Blu-ray Election Day Special: ‘They Live’ all over again!

You can argue that They Live: Collector’s Edition (Shout! Factory) would have been a perfect Halloween week release. And you’d be right, of course. John Carpenter’s skewed invasion movie is witty and weird and has the most extreme knock-down, drag-out fistfight ever.

But I have to say, it’s weirdly even more perfect as an election-day release. Because really, who are these economic invaders from outer space but… Mitt Romney and the 1%.

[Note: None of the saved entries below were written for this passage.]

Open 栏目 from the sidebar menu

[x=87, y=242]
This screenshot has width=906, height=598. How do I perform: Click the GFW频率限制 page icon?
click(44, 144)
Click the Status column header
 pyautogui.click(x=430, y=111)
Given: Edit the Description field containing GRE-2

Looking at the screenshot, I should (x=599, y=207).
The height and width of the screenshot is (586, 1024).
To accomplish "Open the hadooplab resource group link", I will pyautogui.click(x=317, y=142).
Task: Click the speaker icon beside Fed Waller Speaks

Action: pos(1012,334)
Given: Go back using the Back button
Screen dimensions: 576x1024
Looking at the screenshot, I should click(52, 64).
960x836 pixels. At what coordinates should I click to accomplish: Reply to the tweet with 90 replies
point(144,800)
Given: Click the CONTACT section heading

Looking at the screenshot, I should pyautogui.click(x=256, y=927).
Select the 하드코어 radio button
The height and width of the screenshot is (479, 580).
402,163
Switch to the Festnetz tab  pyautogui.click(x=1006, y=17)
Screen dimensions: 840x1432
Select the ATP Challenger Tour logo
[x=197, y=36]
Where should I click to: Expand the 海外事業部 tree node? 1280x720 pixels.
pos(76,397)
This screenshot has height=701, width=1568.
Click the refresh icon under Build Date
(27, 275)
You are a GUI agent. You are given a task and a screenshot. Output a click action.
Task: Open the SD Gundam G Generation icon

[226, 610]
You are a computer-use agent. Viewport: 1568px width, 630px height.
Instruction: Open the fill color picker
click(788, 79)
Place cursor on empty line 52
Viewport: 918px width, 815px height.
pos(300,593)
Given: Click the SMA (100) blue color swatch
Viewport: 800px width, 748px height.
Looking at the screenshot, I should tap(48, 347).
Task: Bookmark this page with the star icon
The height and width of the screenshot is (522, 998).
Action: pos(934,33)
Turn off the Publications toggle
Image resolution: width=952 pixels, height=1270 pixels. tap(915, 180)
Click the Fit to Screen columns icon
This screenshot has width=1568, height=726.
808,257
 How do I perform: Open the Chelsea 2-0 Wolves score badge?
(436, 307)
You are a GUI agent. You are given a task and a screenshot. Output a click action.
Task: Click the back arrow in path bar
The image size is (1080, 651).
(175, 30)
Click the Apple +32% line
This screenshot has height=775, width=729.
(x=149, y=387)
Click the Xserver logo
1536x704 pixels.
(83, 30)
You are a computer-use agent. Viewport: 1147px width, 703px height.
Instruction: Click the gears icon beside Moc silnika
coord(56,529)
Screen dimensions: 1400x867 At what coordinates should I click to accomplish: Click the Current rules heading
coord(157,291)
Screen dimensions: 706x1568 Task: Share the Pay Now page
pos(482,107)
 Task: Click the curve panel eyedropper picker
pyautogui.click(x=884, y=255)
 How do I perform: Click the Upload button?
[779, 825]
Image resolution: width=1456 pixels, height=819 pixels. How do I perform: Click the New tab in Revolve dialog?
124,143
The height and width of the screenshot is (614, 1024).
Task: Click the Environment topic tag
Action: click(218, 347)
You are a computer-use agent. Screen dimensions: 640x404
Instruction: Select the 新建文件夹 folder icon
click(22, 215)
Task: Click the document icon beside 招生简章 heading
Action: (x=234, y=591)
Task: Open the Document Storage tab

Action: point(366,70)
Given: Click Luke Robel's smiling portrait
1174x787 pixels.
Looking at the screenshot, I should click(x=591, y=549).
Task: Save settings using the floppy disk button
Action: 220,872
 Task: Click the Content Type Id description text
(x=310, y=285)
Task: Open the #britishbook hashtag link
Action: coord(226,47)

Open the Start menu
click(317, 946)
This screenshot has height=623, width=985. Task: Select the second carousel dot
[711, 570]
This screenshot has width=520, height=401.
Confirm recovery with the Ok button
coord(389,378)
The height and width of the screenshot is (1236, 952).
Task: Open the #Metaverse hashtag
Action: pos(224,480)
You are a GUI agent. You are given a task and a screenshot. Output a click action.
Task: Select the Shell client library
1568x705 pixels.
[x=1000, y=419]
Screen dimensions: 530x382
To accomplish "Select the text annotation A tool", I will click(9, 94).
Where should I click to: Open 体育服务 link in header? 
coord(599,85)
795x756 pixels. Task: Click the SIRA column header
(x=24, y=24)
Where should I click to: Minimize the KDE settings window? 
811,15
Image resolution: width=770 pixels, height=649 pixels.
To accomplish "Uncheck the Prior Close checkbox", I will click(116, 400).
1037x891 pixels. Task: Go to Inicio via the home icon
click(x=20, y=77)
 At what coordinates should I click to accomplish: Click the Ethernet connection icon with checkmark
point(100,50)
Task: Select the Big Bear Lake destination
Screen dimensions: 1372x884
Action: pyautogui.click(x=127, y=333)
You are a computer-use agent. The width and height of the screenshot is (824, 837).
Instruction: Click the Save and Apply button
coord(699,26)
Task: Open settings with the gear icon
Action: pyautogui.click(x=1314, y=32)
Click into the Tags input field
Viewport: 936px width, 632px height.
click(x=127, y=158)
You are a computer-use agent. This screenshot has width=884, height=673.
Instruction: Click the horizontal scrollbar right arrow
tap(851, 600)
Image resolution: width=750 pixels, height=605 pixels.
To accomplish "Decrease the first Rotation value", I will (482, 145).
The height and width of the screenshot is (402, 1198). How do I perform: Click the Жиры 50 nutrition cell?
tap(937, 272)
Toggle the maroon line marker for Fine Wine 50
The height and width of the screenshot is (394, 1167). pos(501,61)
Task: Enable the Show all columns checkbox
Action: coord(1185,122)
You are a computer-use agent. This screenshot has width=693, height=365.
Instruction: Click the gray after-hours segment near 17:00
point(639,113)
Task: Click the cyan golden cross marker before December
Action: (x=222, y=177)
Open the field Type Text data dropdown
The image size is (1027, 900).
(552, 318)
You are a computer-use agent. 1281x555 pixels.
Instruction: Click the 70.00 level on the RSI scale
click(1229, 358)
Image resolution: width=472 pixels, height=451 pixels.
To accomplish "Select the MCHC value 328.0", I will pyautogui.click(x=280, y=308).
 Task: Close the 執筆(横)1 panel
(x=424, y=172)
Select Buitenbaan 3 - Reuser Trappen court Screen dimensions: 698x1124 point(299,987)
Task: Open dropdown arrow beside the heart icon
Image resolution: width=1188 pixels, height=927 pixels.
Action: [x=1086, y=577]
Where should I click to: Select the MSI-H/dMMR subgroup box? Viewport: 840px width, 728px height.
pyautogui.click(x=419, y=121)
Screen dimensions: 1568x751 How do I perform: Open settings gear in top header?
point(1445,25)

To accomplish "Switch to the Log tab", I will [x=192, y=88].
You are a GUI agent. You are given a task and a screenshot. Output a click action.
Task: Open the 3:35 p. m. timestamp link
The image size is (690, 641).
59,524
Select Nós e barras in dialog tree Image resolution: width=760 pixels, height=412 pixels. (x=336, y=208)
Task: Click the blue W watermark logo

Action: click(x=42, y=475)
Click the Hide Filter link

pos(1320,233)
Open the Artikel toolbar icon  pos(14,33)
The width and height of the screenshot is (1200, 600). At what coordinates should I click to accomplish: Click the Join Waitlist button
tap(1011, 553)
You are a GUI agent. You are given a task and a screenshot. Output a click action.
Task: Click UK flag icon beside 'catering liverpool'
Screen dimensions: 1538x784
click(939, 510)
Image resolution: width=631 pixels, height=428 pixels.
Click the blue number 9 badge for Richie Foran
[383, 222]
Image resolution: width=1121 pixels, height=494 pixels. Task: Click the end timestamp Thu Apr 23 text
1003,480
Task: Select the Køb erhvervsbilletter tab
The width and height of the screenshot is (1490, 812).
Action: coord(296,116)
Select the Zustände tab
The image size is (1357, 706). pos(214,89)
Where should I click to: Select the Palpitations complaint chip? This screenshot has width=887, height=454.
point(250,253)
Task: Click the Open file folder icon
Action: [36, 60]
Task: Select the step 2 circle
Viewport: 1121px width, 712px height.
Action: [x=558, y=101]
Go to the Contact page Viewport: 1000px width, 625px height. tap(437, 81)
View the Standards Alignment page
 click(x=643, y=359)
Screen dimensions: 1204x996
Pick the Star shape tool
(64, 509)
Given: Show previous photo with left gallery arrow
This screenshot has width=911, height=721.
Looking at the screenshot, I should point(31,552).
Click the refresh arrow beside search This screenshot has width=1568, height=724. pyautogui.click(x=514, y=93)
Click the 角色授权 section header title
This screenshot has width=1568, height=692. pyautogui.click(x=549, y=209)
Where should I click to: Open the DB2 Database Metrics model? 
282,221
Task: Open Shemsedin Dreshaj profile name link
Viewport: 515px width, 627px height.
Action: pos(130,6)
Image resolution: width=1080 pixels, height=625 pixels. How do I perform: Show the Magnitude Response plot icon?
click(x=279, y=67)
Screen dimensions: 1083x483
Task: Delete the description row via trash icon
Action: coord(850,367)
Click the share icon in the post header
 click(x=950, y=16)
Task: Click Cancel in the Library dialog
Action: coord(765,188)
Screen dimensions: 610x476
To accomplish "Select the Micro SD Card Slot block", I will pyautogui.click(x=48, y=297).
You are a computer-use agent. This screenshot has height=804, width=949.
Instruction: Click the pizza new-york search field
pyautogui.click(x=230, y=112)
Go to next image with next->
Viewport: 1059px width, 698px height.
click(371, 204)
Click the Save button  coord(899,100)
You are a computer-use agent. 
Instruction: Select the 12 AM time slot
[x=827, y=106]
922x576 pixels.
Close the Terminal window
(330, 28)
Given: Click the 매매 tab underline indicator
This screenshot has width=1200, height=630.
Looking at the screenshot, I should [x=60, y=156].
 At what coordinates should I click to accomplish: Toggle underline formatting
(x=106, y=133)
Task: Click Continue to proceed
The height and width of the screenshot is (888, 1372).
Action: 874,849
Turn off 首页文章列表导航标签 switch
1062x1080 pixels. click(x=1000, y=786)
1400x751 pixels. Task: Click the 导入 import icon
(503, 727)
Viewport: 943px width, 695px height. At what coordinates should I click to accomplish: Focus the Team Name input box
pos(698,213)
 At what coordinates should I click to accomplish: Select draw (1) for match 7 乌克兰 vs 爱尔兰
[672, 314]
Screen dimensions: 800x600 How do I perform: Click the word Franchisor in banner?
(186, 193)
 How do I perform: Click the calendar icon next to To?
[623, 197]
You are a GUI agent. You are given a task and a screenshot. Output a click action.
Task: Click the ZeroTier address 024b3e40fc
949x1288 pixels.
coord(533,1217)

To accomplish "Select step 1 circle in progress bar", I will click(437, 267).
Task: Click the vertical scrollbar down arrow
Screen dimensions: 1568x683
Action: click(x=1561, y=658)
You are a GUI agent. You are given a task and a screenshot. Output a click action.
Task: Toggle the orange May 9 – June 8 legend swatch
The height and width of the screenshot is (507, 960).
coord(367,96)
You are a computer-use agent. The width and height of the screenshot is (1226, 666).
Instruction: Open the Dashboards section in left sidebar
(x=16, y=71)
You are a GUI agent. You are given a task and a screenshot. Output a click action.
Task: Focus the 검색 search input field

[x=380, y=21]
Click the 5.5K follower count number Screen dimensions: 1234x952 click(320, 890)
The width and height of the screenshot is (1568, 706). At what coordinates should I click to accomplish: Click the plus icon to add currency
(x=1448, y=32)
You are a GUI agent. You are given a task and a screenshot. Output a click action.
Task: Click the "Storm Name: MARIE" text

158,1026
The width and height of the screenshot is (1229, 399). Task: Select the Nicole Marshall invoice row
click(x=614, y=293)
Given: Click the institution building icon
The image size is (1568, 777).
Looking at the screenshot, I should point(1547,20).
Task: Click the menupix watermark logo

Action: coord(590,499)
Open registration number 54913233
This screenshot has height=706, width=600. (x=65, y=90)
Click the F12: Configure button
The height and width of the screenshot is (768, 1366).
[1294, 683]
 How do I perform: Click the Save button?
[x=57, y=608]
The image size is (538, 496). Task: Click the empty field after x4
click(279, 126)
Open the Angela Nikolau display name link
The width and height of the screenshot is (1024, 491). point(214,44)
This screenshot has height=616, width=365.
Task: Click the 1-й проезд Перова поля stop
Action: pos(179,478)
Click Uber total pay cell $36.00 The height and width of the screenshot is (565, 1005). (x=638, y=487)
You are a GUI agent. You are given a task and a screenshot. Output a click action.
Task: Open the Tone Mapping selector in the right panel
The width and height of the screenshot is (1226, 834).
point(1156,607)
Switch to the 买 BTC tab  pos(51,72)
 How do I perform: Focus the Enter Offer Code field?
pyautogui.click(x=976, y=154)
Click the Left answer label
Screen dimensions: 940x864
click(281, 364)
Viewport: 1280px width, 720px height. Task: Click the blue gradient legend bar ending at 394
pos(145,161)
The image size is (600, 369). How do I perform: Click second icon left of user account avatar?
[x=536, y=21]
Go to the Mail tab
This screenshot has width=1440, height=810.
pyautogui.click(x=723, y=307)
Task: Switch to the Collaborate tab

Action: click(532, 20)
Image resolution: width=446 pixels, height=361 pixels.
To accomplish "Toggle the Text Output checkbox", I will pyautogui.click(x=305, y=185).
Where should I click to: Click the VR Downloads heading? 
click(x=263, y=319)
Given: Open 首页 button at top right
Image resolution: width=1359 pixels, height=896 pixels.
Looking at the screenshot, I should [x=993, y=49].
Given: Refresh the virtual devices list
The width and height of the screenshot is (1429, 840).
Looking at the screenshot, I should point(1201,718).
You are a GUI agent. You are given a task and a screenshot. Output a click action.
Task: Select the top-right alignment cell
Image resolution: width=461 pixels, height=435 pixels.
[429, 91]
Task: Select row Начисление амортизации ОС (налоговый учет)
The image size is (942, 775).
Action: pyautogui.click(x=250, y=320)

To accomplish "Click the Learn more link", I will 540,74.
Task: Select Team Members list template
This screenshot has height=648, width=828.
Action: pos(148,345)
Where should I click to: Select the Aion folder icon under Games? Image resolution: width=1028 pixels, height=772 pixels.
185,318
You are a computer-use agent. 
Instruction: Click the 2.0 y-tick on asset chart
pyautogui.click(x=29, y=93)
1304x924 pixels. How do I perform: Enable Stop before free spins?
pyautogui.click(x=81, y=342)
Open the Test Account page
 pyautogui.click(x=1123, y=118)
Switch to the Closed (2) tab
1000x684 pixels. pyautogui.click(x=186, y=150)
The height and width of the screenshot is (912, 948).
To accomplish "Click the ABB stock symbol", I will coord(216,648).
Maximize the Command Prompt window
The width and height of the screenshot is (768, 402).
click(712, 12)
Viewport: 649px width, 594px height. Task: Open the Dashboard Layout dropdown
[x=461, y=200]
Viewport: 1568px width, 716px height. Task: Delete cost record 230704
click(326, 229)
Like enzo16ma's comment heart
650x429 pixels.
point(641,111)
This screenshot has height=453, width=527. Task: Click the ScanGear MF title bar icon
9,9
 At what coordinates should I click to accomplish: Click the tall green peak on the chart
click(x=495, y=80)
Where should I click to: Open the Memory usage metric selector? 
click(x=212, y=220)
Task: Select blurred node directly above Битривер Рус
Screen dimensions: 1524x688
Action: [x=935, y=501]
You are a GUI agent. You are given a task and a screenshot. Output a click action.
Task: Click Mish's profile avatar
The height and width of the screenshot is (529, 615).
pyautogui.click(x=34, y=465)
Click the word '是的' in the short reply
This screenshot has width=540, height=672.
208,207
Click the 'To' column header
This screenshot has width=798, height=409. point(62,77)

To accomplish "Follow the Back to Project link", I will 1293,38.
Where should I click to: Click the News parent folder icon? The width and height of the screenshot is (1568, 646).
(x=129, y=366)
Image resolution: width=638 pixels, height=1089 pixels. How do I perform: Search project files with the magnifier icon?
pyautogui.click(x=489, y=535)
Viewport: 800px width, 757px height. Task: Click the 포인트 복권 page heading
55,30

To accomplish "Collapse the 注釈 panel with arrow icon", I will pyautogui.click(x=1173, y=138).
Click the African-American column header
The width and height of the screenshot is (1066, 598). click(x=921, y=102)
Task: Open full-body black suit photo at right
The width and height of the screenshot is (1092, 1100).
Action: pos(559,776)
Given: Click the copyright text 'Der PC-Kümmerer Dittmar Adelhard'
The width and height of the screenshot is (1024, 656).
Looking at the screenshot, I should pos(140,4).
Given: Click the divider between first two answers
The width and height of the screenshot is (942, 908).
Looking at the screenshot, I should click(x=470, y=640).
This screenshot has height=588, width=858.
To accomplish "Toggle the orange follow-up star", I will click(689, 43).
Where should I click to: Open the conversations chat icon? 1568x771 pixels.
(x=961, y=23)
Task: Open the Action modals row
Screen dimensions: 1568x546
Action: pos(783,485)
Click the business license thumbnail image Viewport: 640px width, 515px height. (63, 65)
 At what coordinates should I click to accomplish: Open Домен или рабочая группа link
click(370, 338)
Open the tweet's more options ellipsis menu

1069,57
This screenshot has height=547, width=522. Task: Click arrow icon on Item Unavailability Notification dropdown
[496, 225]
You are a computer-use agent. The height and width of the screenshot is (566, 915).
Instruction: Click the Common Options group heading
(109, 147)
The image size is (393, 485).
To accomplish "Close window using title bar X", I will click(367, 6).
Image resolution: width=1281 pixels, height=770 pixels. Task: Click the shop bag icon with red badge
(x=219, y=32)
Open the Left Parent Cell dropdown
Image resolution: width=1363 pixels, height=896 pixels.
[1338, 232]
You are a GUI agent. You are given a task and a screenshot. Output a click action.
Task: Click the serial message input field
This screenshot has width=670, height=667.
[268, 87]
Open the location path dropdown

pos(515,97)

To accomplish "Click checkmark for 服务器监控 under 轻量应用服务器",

Before I get inundated with hate-mail from conservative-leaning readers, let me make clear that, although Romney was nowhere in John Carpenter’s mind back in 1988 when the film was released, the politics were always pointed in his direction. The story is science fiction but Carpenter was driven by the inequities in society where the rich were getting richer, the middle class was disappearing, and the economic game was rigged by those with money and power. It was timely then and looks even more prescient now.

Roddy Piper’s working class hero John Nada, a man with no politics and a deep-seeded belief in the tenets of hard work and essential fairness, becomes a two-fisted activist when the veil is lifted (thanks to a pair of high-tech x-ray glasses). Piper is a brawny, broad presence, not much of an actor but spirited and likable, and Keith David is marvelous as his reluctant partner in rebellion, providing a moral grounding to Piper’s B-movie activism when the lie is revealed. Earth has become a third world colony for interstellar “free enterprisers” who preach the gospel of unregulated capitalism and the promise of advancement through hard work and perseverance while insidiously sabotaging all human efforts to get ahead. Their main took for control: subliminal messages, media control, and consumerist greed.

And two-fisted is the operative term here, as confirmed in the entertainingly interminable knock-down, drag-out alley brawl between Piper and Keith David. This is a classic example of genre filmmaking with a political punch, albeit in broad, sloganeering terms. “I’m here to kick ass and chew bubblegum, and I’m fresh out of bubblegum,” shouts Nada in blue-collar guerilla mode when he steps into a bank and starts blasting the skull-faced aliens. It’s a ridiculous line and, weirdly, has become something of a pop culture slogan among a certain breed of genre geek.